> _Task to complete_:
Find every line in the data that contains the string "button", matching case exactly, and copy those lines.

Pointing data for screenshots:
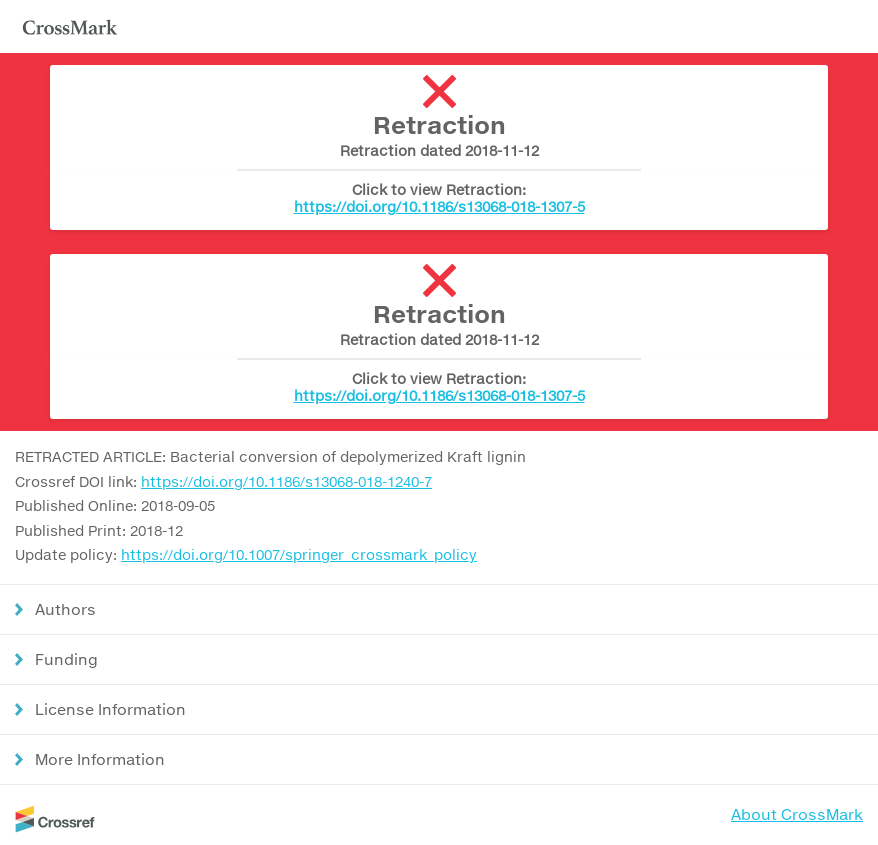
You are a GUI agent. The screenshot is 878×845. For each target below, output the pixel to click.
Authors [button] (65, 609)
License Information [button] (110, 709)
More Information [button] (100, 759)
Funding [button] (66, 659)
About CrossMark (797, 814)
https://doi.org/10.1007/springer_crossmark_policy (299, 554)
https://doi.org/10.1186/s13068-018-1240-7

> _Written response_:
Authors [button] (65, 609)
License Information [button] (110, 709)
More Information [button] (100, 759)
Funding [button] (66, 659)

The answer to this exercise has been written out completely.